We all have that one friend. The one who you're only friends with because they're friends with all of your friends. You don't love them, you don't even necessarily like them, but you have to be around them all of the time because you have the same friends. It's easy to feel trapped in a relationship with someone you don't really click with when you risk losing your other friends. Here's how to escape that relationship and find true, meaningful friendships.
Stop seeking their approval. It's as simple as that. Stop trying to be impressive in their eyes. Stop trying to be someone they would be jealous of. Stop worrying so much about what they think of you. Stop trying to out-dress them and out-think them. They're not your friend and they're not your enemy. At the end of the day, they don't care whether you succeed or fail. Why try so hard to impress them when they don't care one way or the other? Once you stop worrying about what they think of you, it becomes so much easier to be around them. You no longer feel anxious about what you eat, the car you drive, or the clothes you wear. They're not your true friend so don't give them the satisfaction of controlling your life.
Talk to them. There is no harm in admitting that you don't get along. If you know it, they know it, and your friends know it; there is no reason you can't say it out loud. You don't have to be their best friend and they don't have to be yours. If you're scared you will lose the friends you share then find a way to make peace with the person who pushes you away from your friends.
Odds are this person probably reminds you a lot of yourself and that's why you don't get along.

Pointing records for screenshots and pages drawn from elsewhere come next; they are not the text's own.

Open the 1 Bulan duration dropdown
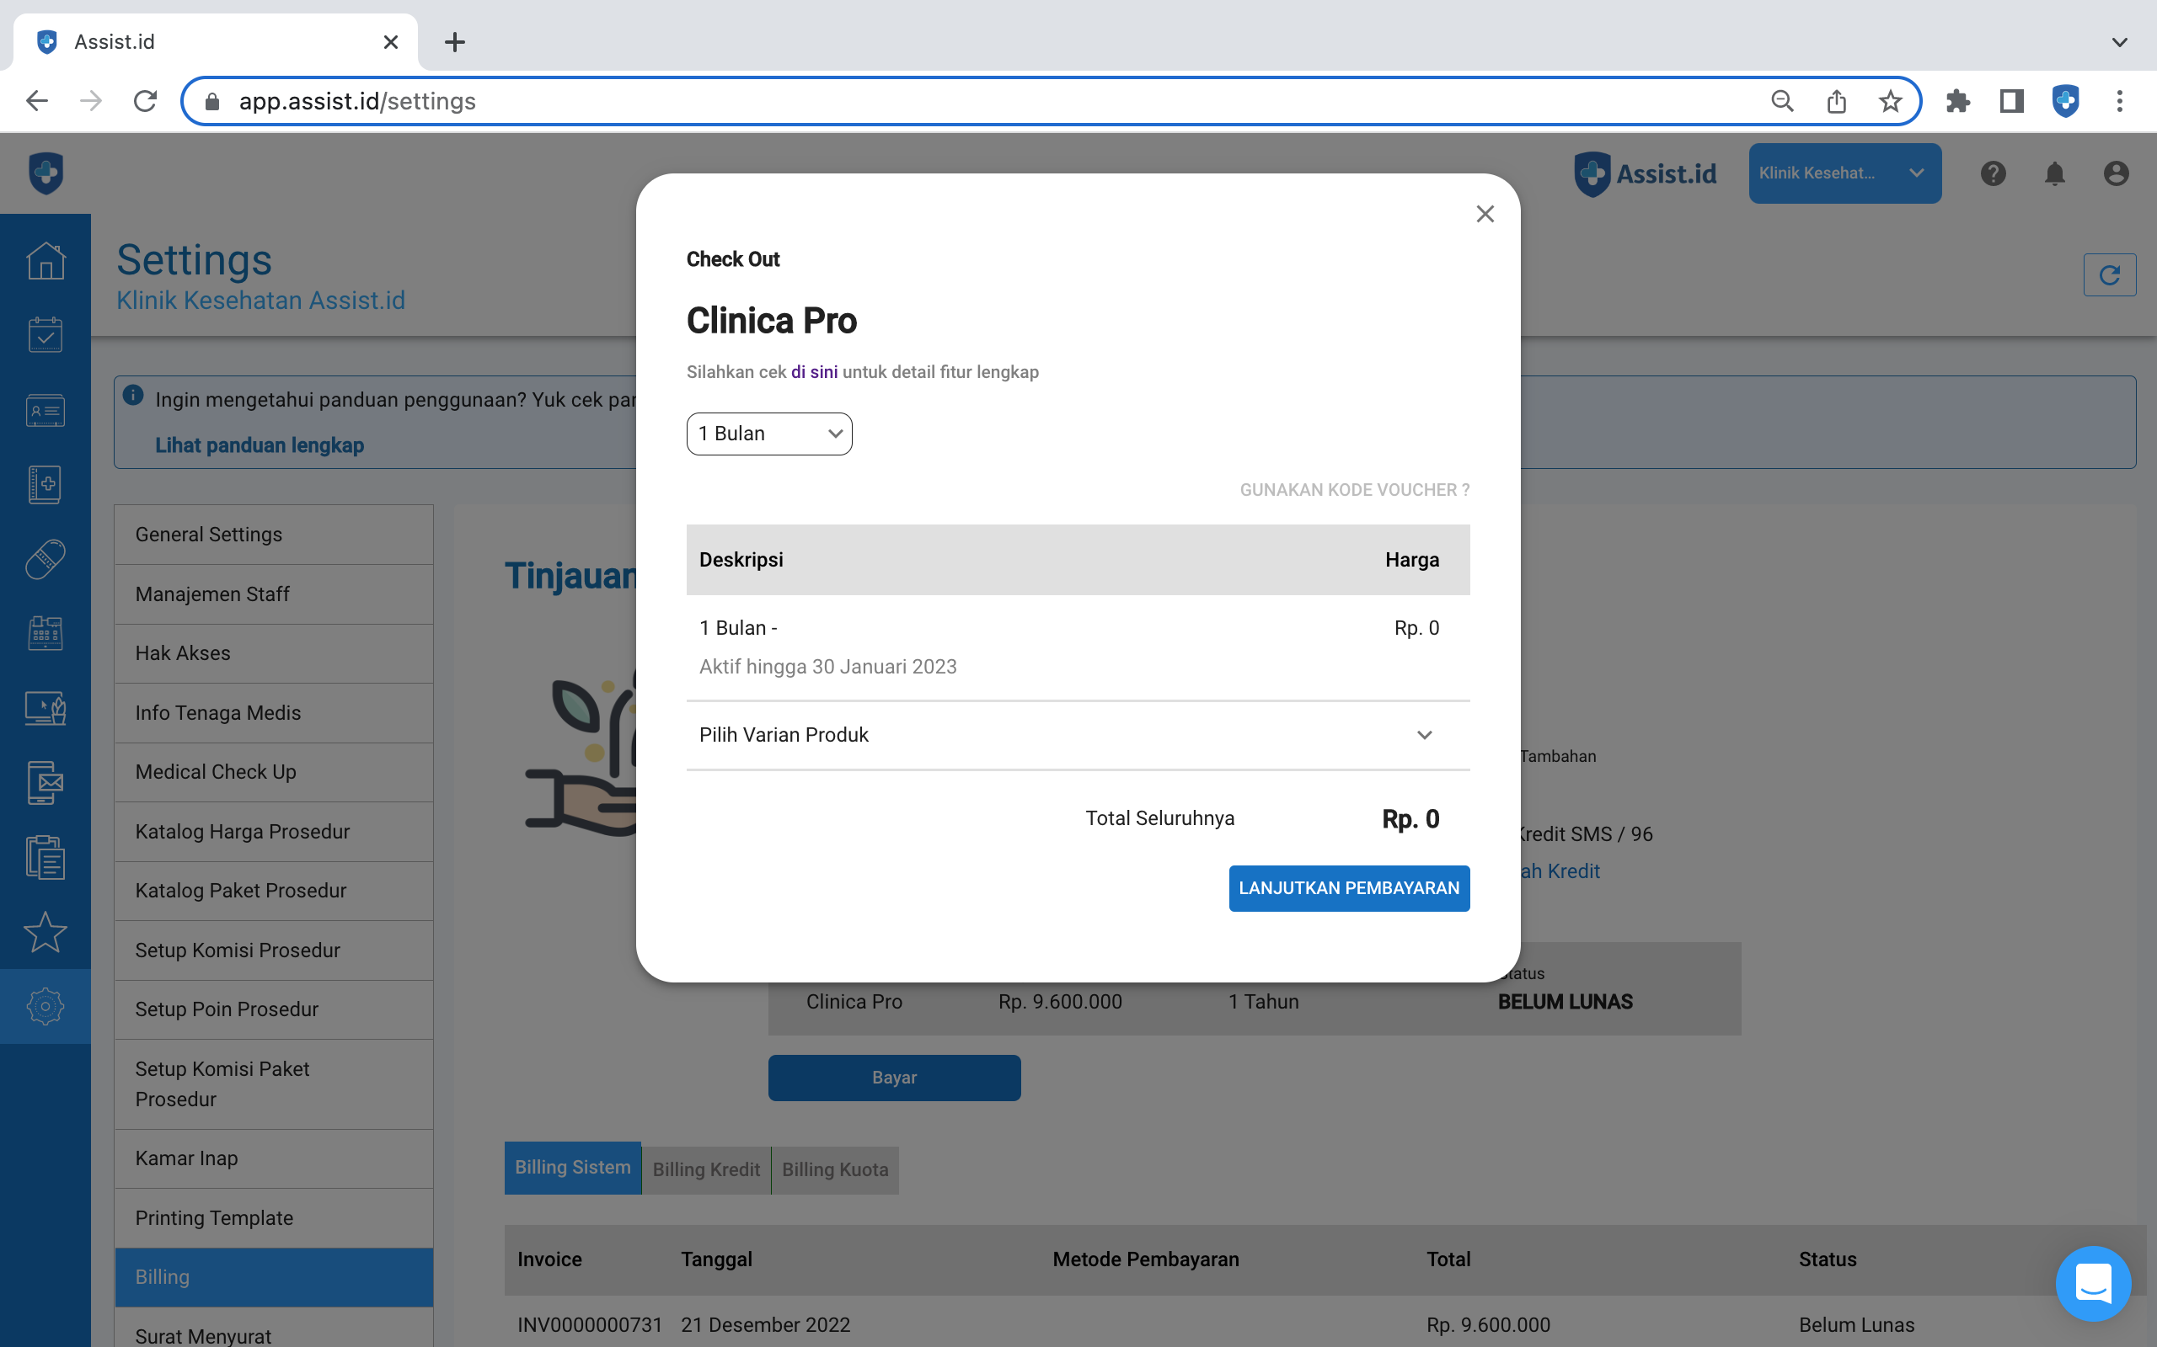Viewport: 2157px width, 1347px height. tap(769, 434)
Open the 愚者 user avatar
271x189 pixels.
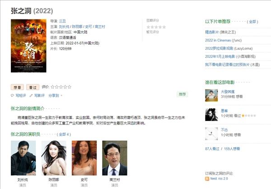click(211, 115)
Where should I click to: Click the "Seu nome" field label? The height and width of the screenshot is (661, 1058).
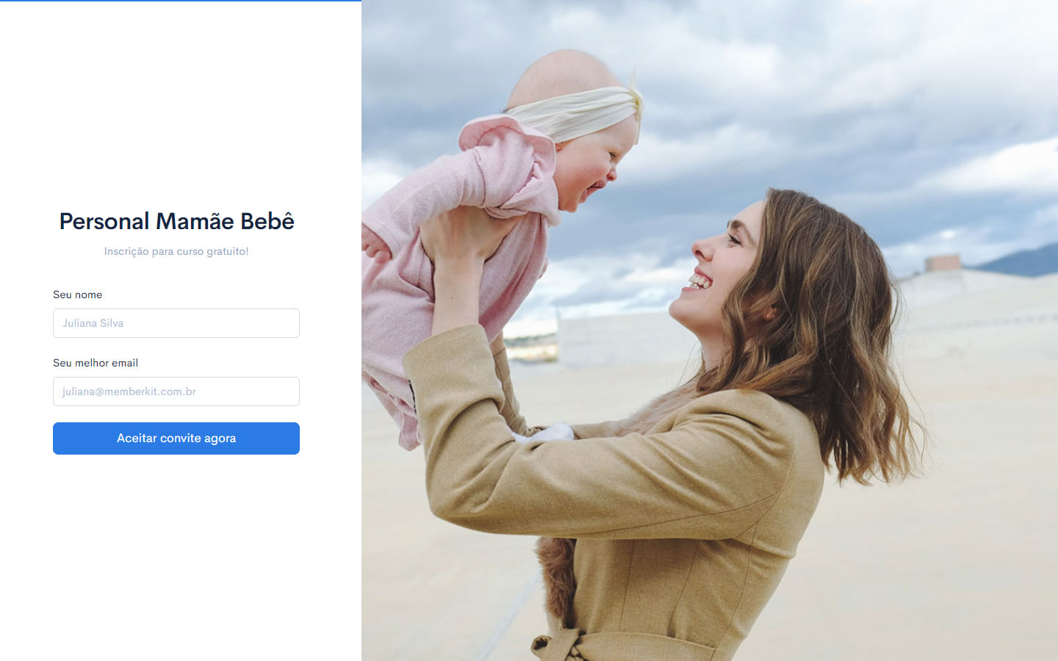(x=77, y=295)
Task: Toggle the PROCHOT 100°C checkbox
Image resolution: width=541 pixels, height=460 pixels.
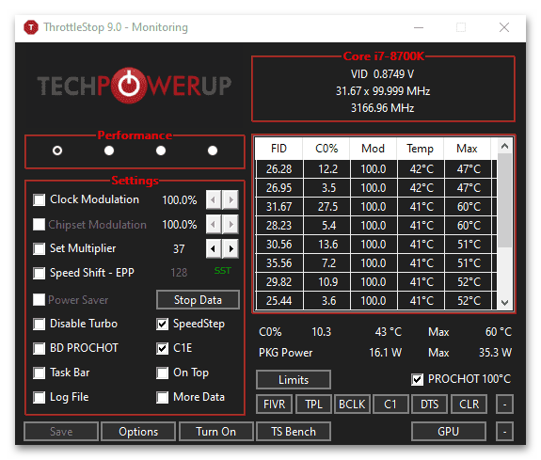Action: 417,380
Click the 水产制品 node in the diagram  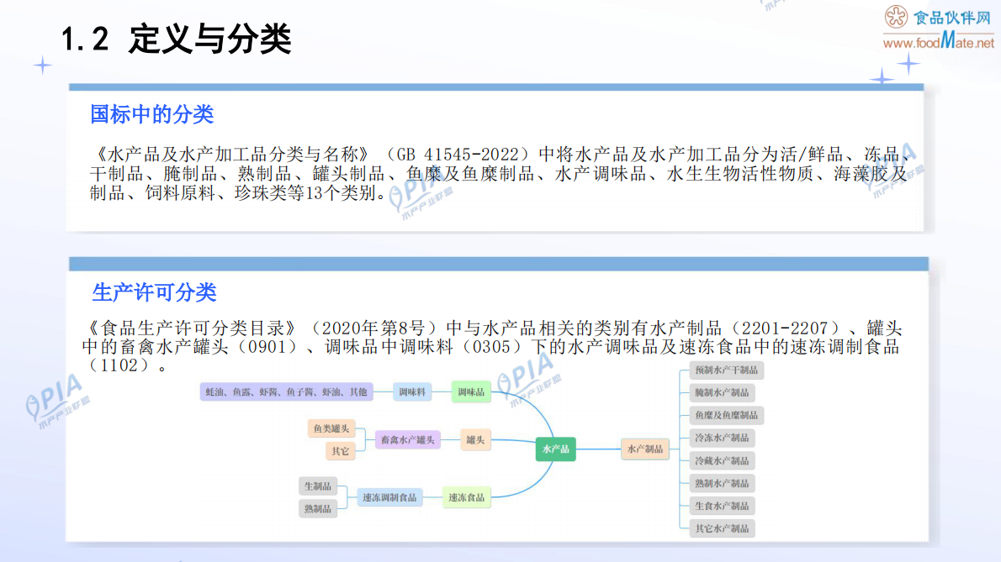pos(644,449)
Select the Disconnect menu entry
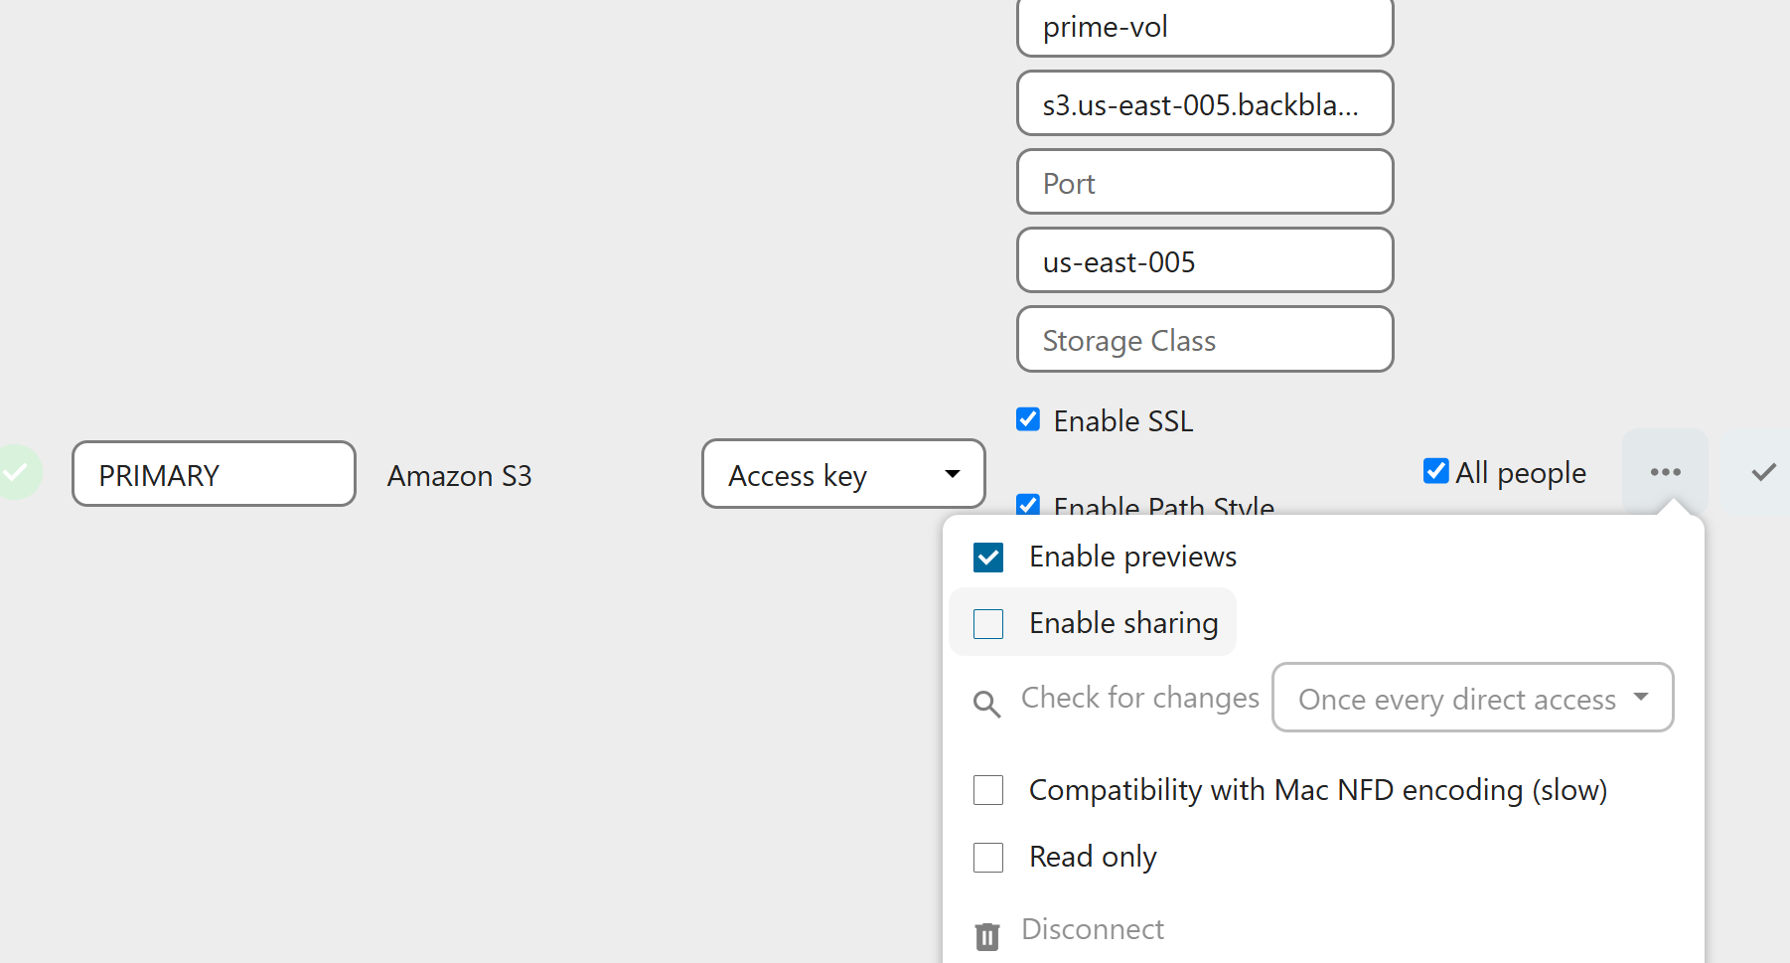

They're probably just as tense and anxious around you as you are around them. You may be neck-in-neck with this person and feel pressure to win certain arguments or have certain friends on your side. Not only is that toxic to yourself, it's harmful to the friendships that you are trying not to lose. Don't make your friends choose.
Accept that you two were not meant to be close friends. If you were supposed to be BFF's you'd have friendship bracelets by now. Accept that they're not your best friend and the situation immediately becomes more tolerable. You have other friends. You have a best friend. Even when you feel like this other person is taking your best friend away from you, they're not. The relationship you have with your best friend and their relationship with your best friend is completely different and that is a very good thing. You will not lose your best friend because they occasionally go to dinner with this other person and don't invite you.
We all have that one person we are forced to call our "friend." You don't have to like them, you don't have to be their best friend, but you have to find a way to be around them. By accepting that you will never be best friends, ending all competitiveness between the two of you, and not seeking their approval, you are taking the control they have over your life away and making it a better situation for everyone.